Dann war da noch diese Sache mit meiner Mutter, die plötzlich von den Toten auferstanden war.
Sadie.
Meine Mutter hieß Sadie Treme. Aus irgendeinem Grund hatte ich das vergessen, bis ich ihr im Besucherraum gegenübersaß und mich fragte, warum zum Teufel sie eigentlich am Leben war.
Die Schlampe hätte mir wenigstens den Gefallen tun und tot bleiben können.
Ich traute der Sache nicht.
Ich traute ihr nicht.
In meinem Leben lief schon genug Scheiße ab, auch ohne dass ich über die Frau nachdenken musste, die mich zur Welt gebracht hatte und vom verdammten Sensenmann geholt worden war, nur um dann wieder zurück ins Land der Lebenden zu kriechen.
Jahrelang hatte ich mir verboten, an die Frau zu denken, die mich geboren hat.
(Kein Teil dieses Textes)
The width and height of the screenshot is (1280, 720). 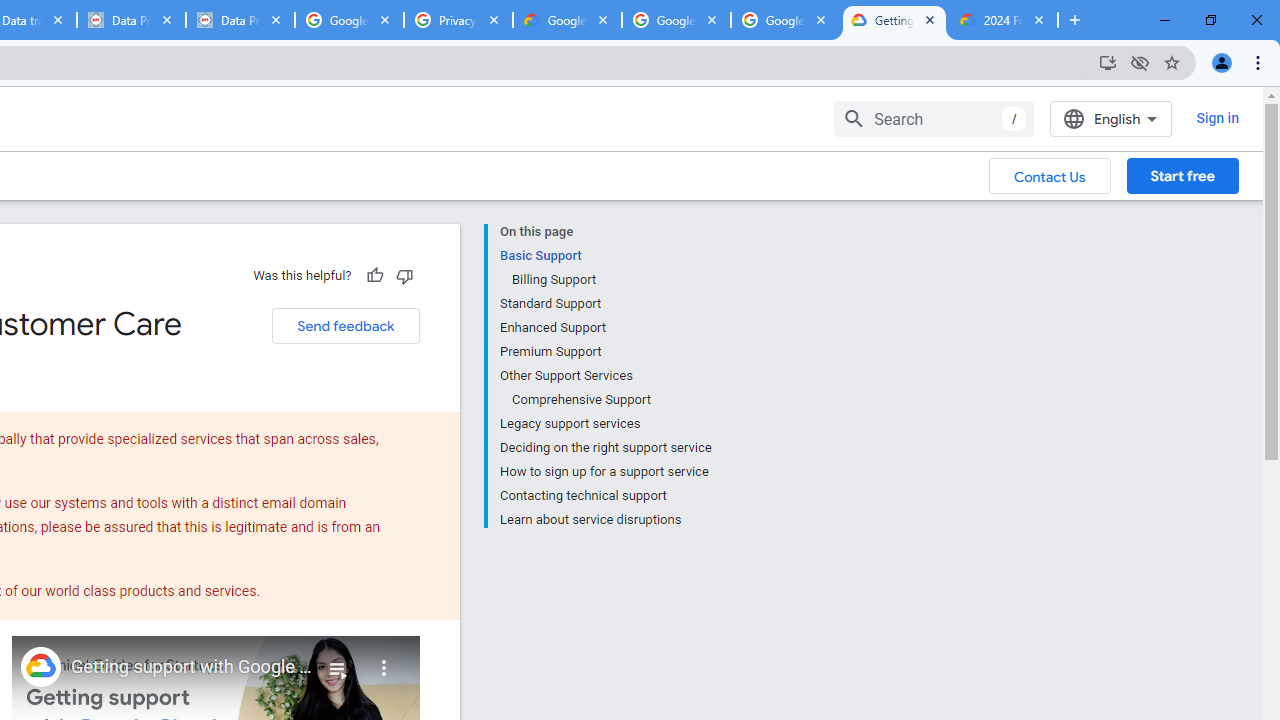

Chop sagte, sie sei eine Verräterin, also glaubte ich, dass sie eine Verräterin war. »An Maulwürfe verschwenden wir keinen weiteren Gedanken, nachdem wir sie erledigt haben. Maulwürfe sind Schädlinge, und nur ein toter Maulwurf ist ein guter Maulwurf.« Das hatte er an dem Abend gesagt, als er Sadie erwischt hatte, die mit mir auf dem Beifahrersitz aus Logan’s Beach zu entkommen versucht hatte. Stunden später schleppte er sie in den Wald und legte sie um wie einen verdammten tollwütigen Köter.
Das Komische ist, ich kann mich nicht erinnern, dass ich damals geweint hätte. Ein Sohn sollte um seine Mutter weinen, wenn sie stirbt, oder nicht? Ich zerbrach mir den Kopf und versuchte, mich an irgendwelche Tränen zu erinnern, aber die Erinnerung daran kam nie.
Was zurückkam, waren andere Erinnerungen, zum Beispiel, dass ihr langes braunes Haar damals fast bis zur Taille reichte. Die Art, wie ihre haselnussbraunen Augen zu leuchten begannen, wenn mein Alter ihr die geringste Aufmerksamkeit schenkte. Dass sie sich nie die Augen schminkte, ihre Lippen aber immer knallrot angemalt waren. Dass sie mich nie in den Schlaf sang, aber ständig Melodien von Tanya Tucker und Waylon Jennings summte, egal wo sie war.
Doch diese Erinnerungen konnten nichts mit der Sadie zu tun haben, die im Besucherzentrum vor mir saß. Nein, diese Frau, die ihre Finger knetete und den Blick auf ihren Schoß gesenkt hielt, war nur die Hülle des freien Geistes, der in meiner Erinnerung zu dem Song von Willie Nelson tanzte, den die Jukebox im Club ständig wiederholte.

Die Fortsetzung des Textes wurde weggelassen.